> **WHAT IS EXPECTED**
Reproduce word for word everything from the start of the records down to the line containing "at that location.", both ends included. Leave the pictures out of your reply.

Collected data:

BEGIN

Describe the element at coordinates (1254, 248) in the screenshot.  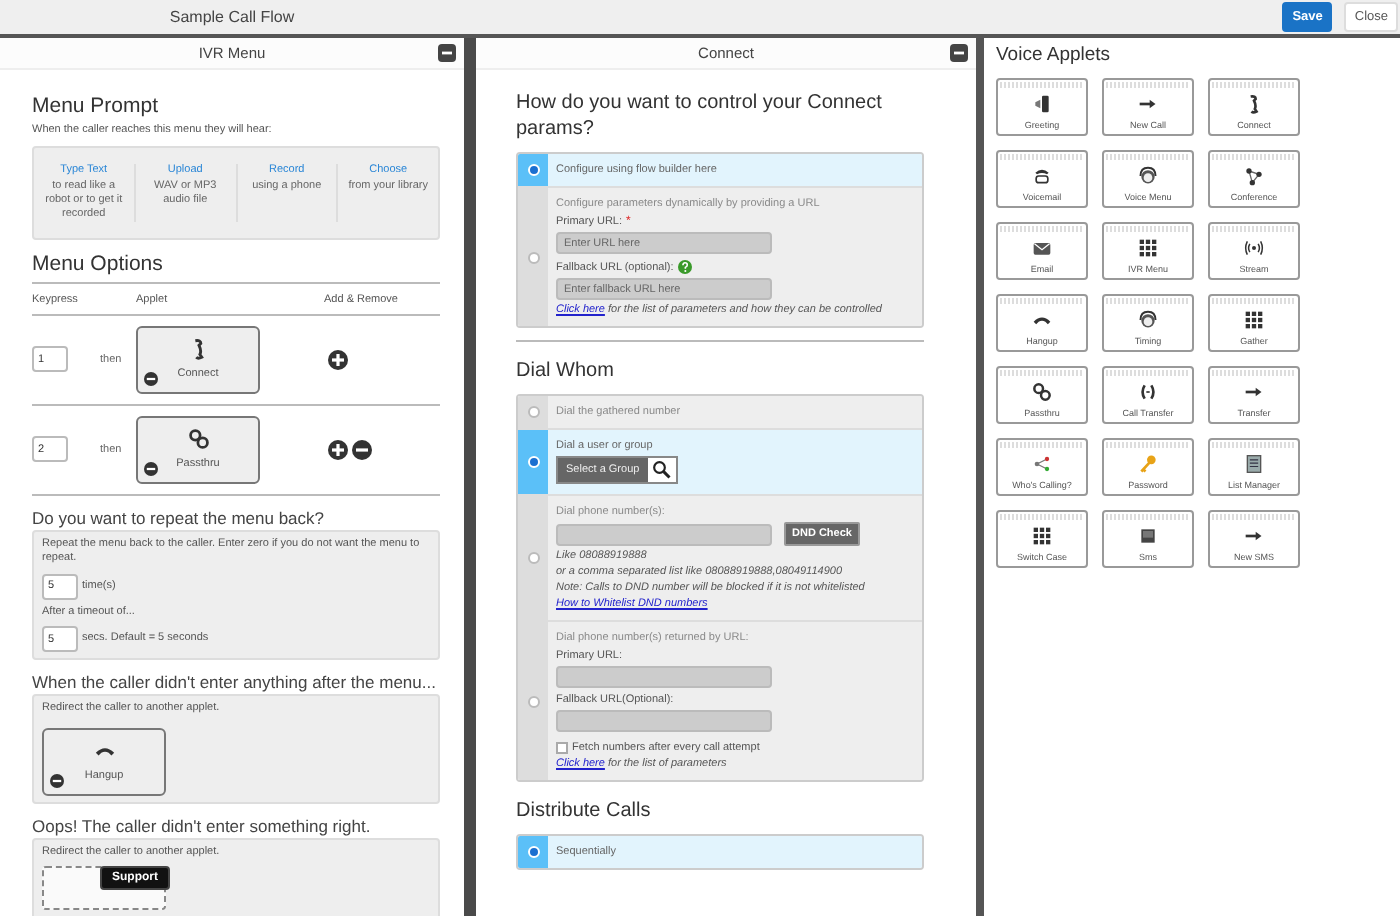
I see `signal-waves-icon` at that location.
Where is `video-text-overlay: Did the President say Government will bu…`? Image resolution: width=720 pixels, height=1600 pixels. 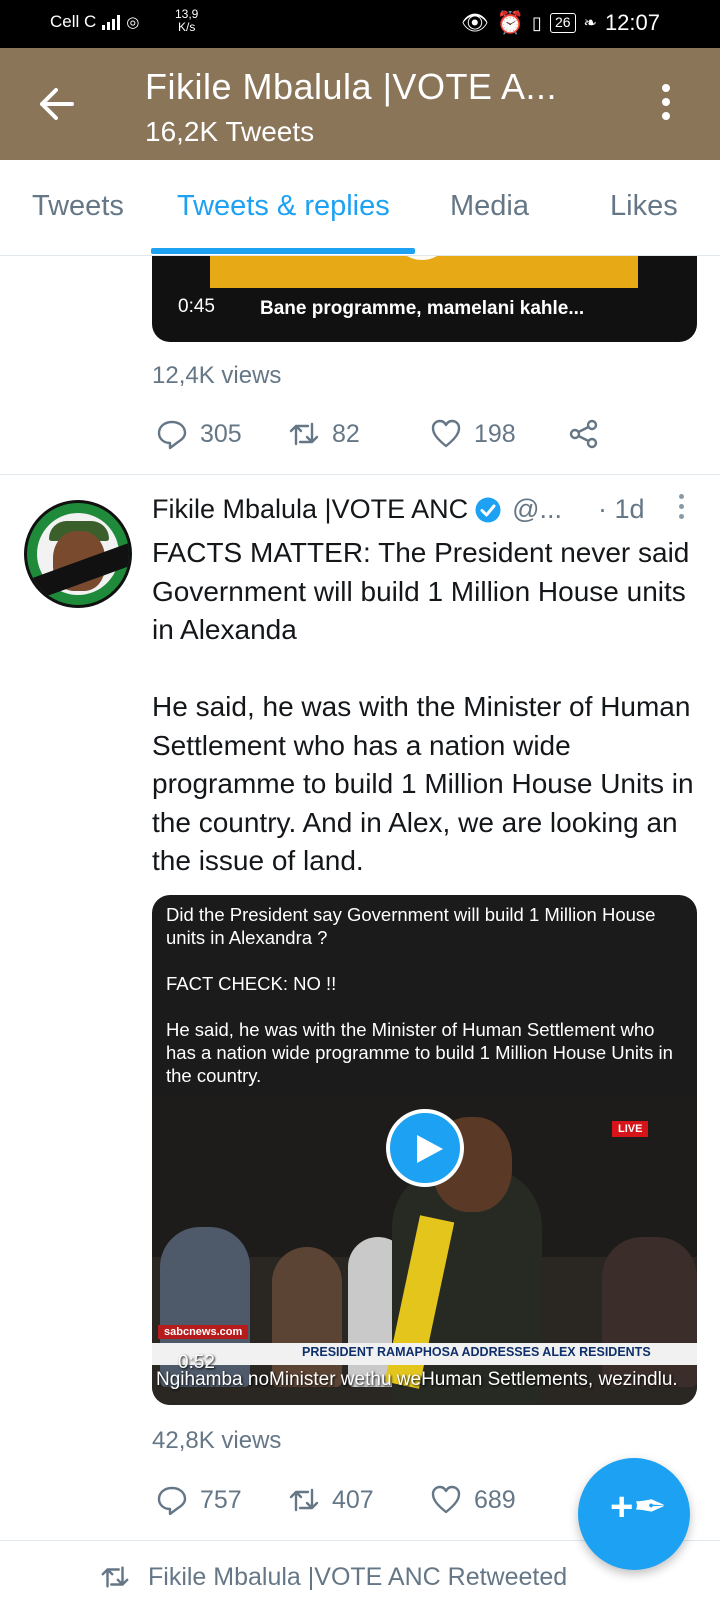 video-text-overlay: Did the President say Government will bu… is located at coordinates (426, 995).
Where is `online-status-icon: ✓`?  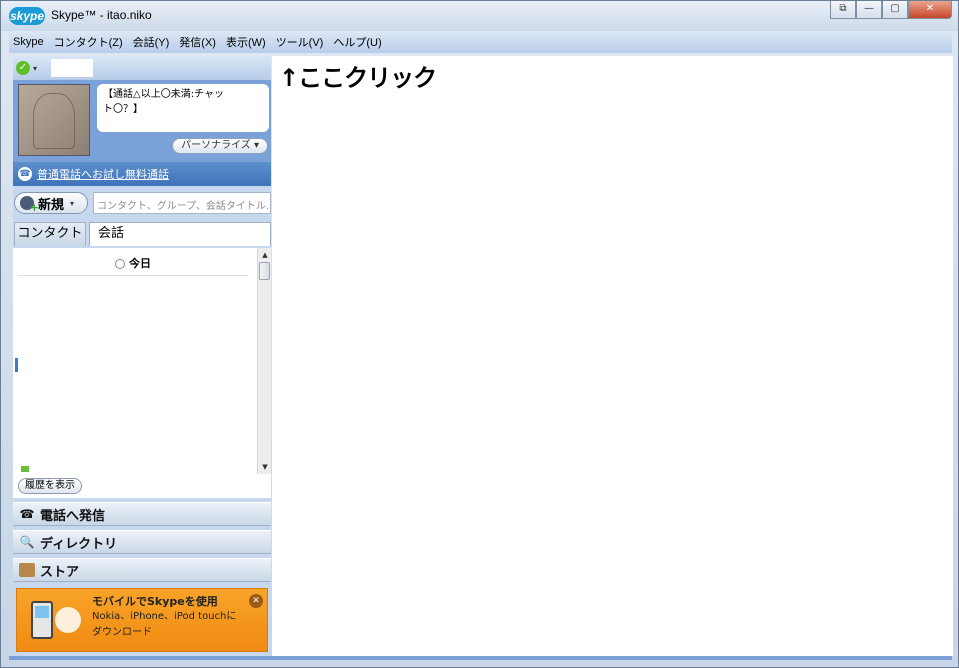 online-status-icon: ✓ is located at coordinates (23, 68).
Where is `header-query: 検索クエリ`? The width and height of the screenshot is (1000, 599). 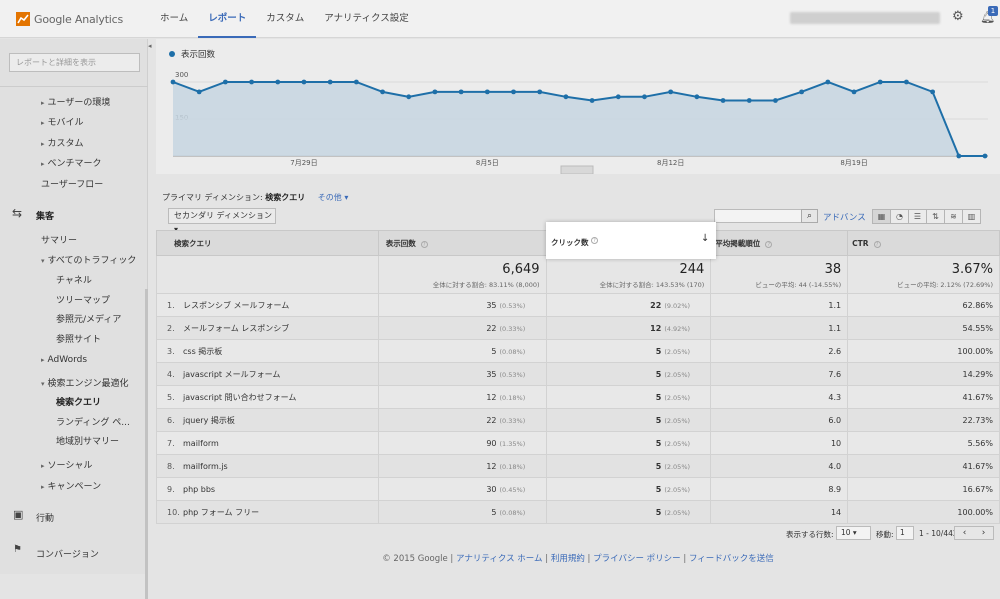 header-query: 検索クエリ is located at coordinates (268, 243).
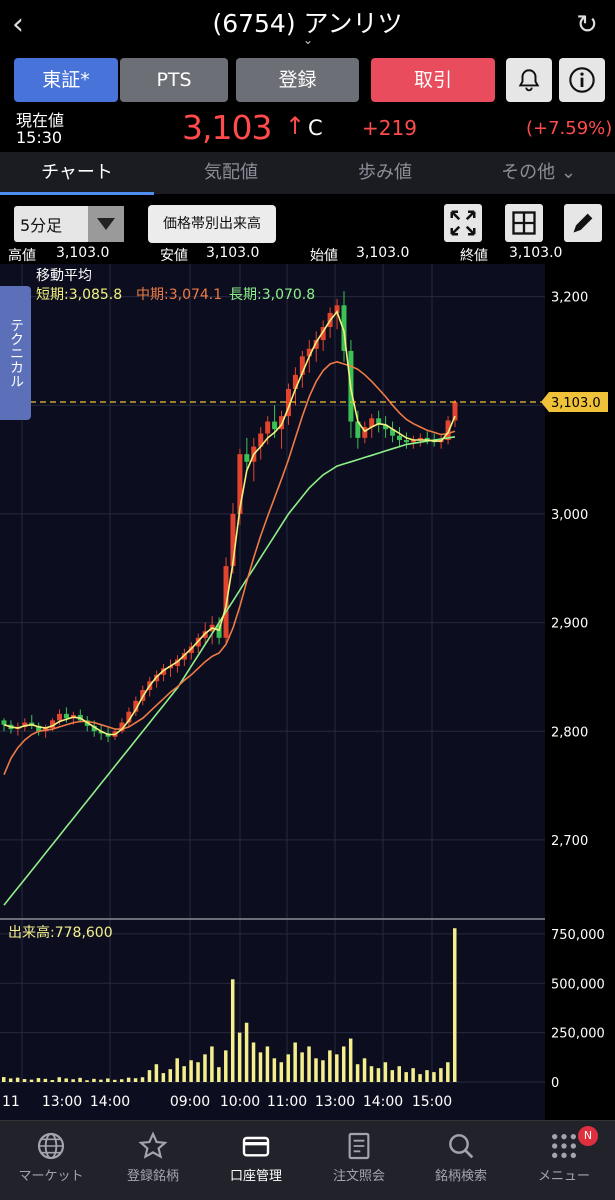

END

> **TASK RESPONSE**
Describe the element at coordinates (1254, 248) in the screenshot.  
I see `signal-waves-icon` at that location.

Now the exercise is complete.